* [ЗАДАНИЯ]:
A) Ответьте на вопросы по отрывку об усадьбе:
(i) В каком месяце и году пожар уничтожил центральную часть здания?
(ii) Из чего, по отрывку, были построены дом и флигели?
(iii) Что обвивало лесенку к беседке на арке?
B) Объясните по отрывку об усадьбе, почему ворота называют «змеиными». Приведите оба варианта, которые дает текст.

─── ВЫБРАННЫЙ ОТРЫВОК

В июле 1961 года пожар уничтожил центральную часть двухэтажного здания, перестроенного еще князем Гагариным, купившим имение у вдовы Петербургского губернатора. Очевидцы, живущие в примыкающем к усадьбе поселке, вспоминают, что огонь бушевал всю ночь, сожрав купол и все под ним - кроме каменного крыльца. Дом, как и флигели, оказывается, был деревянным - из толстых, обшитых войлоком и оштукатуренных бревен. Сгоревшее заменили потом одноэтажной кирпичной постройкой, но флигели и сегодня такие же, как сто с лишним лет назад. Сохранились и помнящие Гоголя “змеиные ворота” - мощная и одновременно ажурная каменная арка над бывшим центральным входом. На арке располагалась изящная беседка, лесенку к которой обвивали латунные змеи. Другой вариант происхождения названия - ворота были узки и, чтобы вывезти коляску, лошадей приходилось запрягать “змейкой”...

──────
─── ПРЕДОСТАВЛЕННЫЕ МАТЕРИАЛЫ

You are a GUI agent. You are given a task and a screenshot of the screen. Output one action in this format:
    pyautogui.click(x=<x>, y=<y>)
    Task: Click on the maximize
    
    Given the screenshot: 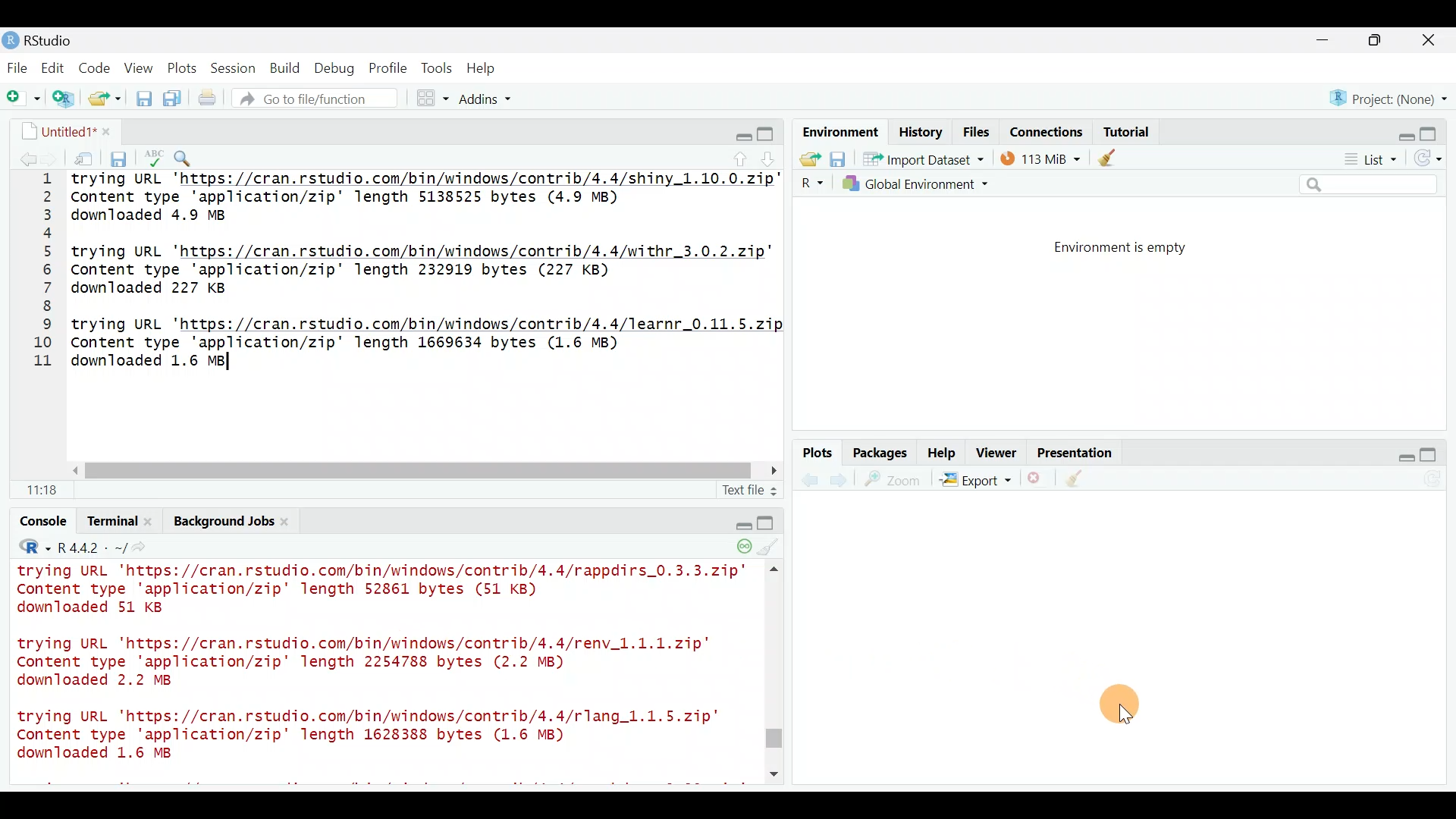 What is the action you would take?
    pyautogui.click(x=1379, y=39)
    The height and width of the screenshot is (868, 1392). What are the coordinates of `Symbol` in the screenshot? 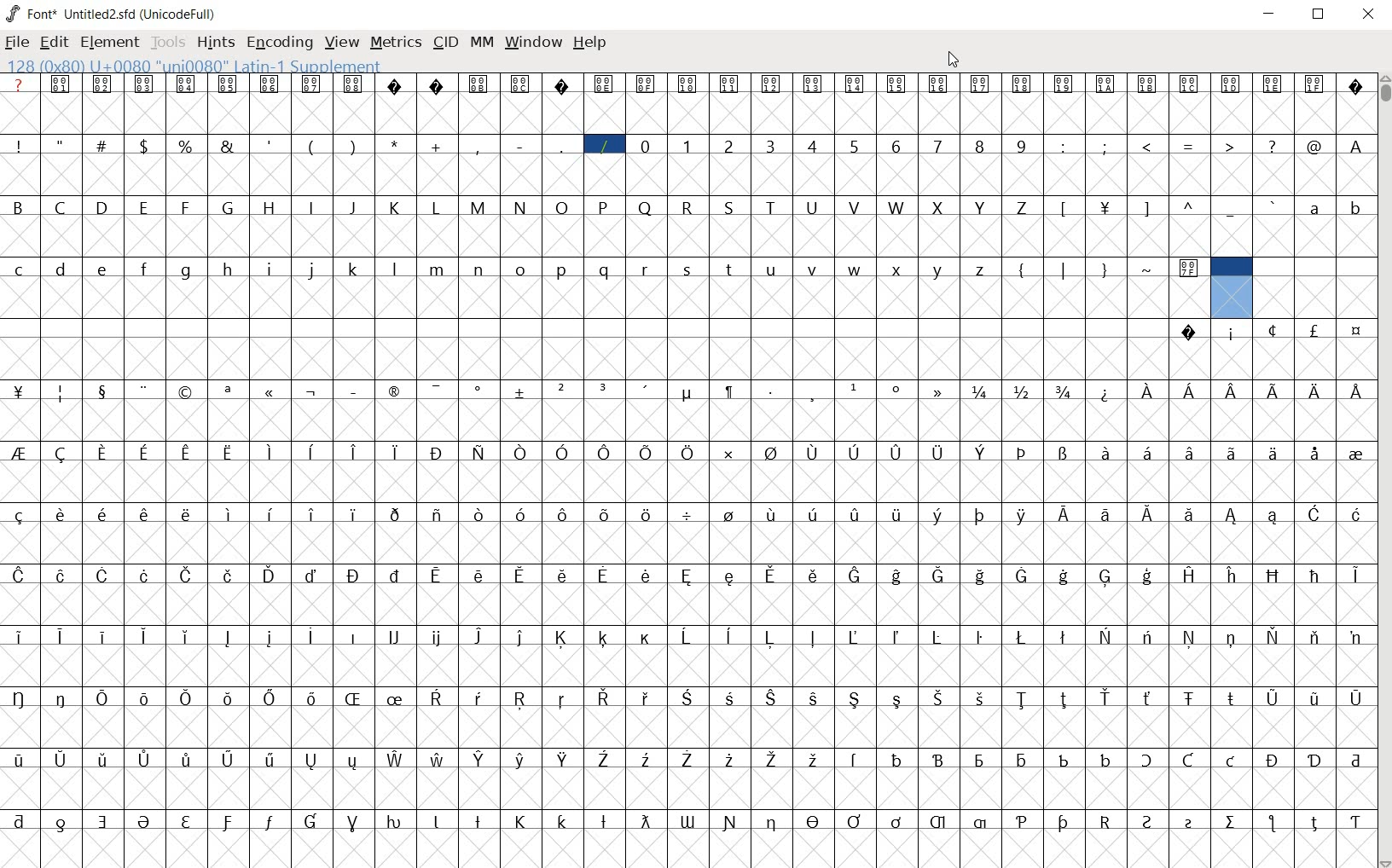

──────

* [ОЖИДАЕМЫЕ ОТВЕТЫ]:
A)
(i) В июле 1961 года.
(ii) Из толстых бревен, обшитых войлоком и оштукатуренных.
(iii) Латунные змеи.

B) По одной версии, на арке стояла беседка, и лесенку к ней обвивали латунные змеи. По другой версии, ворота были узкими, поэтому лошадей приходилось запрягать «змейкой», чтобы вывезти коляску.